What you should do: Copy out, word for word, the lines from the one containing "Click 'Open groups" through the end of the items.

Provided information:
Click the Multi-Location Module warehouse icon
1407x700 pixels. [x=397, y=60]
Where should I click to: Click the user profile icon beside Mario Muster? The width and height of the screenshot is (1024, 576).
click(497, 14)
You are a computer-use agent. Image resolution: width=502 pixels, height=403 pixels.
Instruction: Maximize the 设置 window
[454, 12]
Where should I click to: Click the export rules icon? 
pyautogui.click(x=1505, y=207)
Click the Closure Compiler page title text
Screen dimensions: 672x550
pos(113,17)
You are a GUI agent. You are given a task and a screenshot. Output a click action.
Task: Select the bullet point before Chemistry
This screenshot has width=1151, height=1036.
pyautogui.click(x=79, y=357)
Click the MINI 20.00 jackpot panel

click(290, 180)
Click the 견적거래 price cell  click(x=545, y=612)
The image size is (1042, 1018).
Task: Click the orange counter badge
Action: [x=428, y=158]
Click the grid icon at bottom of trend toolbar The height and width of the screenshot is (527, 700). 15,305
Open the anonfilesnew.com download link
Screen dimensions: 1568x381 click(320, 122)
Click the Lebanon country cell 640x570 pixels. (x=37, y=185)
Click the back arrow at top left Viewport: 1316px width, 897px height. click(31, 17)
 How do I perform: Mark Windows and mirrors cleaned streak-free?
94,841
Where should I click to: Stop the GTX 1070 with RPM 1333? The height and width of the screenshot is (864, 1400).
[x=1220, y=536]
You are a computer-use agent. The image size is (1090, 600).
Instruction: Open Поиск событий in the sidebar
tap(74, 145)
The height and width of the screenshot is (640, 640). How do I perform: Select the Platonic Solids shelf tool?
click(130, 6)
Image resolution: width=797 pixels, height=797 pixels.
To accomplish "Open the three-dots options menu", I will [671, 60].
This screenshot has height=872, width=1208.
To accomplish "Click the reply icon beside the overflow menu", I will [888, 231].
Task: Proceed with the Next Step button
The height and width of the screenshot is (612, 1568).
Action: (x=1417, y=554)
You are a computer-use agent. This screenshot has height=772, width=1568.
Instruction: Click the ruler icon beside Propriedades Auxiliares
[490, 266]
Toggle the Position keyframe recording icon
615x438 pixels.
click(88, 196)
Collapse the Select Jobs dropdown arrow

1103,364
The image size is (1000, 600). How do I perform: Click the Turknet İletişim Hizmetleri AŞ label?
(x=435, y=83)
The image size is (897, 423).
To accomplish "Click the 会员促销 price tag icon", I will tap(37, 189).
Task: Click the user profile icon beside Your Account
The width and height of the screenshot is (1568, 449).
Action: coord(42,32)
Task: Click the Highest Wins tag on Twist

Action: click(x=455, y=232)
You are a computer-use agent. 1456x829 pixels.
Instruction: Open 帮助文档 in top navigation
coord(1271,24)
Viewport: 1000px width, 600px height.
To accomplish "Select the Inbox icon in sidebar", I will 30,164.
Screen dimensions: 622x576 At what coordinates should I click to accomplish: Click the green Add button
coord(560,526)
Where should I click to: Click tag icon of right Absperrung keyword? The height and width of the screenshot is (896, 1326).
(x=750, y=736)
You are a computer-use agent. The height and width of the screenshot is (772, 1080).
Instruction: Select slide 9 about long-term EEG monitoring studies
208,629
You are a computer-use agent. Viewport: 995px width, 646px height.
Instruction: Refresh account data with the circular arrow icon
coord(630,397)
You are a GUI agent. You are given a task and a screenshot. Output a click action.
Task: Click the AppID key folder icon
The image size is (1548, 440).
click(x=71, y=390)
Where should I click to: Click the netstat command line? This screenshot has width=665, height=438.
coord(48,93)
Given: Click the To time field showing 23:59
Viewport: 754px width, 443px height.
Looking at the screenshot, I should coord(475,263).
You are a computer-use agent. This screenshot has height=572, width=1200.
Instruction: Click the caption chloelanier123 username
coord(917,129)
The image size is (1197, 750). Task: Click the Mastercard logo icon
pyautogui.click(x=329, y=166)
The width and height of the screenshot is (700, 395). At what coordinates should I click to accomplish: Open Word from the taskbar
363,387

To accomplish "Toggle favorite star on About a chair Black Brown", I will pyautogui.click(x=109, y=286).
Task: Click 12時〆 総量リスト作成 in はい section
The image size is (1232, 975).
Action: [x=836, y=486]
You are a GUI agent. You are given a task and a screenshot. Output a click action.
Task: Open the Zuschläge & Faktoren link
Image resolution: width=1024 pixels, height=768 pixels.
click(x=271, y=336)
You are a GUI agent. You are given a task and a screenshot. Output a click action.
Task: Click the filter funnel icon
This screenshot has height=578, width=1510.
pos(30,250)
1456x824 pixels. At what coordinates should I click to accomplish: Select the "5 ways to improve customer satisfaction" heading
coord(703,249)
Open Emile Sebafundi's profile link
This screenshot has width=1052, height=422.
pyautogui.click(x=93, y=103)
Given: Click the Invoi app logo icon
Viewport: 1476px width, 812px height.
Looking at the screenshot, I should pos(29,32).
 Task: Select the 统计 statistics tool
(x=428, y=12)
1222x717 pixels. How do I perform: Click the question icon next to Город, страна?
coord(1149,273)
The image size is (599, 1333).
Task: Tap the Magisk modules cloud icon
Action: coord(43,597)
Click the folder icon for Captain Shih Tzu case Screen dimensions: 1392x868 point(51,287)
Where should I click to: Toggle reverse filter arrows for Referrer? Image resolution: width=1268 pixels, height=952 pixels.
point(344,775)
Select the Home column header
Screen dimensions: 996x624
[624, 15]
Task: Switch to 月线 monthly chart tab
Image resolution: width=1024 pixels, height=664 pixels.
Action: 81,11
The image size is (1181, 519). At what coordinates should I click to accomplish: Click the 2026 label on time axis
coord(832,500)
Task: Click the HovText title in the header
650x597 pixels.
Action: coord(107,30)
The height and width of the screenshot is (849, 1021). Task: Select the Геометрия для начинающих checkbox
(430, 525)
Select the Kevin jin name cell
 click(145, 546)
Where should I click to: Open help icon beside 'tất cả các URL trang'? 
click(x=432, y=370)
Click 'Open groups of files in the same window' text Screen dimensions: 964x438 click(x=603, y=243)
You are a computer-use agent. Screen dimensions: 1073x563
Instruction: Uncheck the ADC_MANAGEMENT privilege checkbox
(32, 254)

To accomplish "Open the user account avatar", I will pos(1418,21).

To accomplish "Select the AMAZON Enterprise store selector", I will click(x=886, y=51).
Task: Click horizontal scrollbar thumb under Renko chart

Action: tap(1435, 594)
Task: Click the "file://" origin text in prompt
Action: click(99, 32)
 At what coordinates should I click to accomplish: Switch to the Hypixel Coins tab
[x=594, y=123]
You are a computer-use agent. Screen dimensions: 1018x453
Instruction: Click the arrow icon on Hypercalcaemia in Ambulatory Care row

Response to the task:
Click 'Open groups of files in the same window' text Screen dimensions: 964x438 click(x=603, y=243)
You are a computer-use agent. Screen dimensions: 1073x563
Instruction: Uncheck the ADC_MANAGEMENT privilege checkbox
(32, 254)

To accomplish "Open the user account avatar", I will pos(1418,21).

To accomplish "Select the AMAZON Enterprise store selector", I will click(x=886, y=51).
Task: Click horizontal scrollbar thumb under Renko chart

Action: tap(1435, 594)
Task: Click the "file://" origin text in prompt
Action: click(99, 32)
 At what coordinates should I click to accomplish: Switch to the Hypixel Coins tab
[x=594, y=123]
You are a computer-use agent. Screen dimensions: 1018x453
Instruction: Click the arrow icon on Hypercalcaemia in Ambulatory Care row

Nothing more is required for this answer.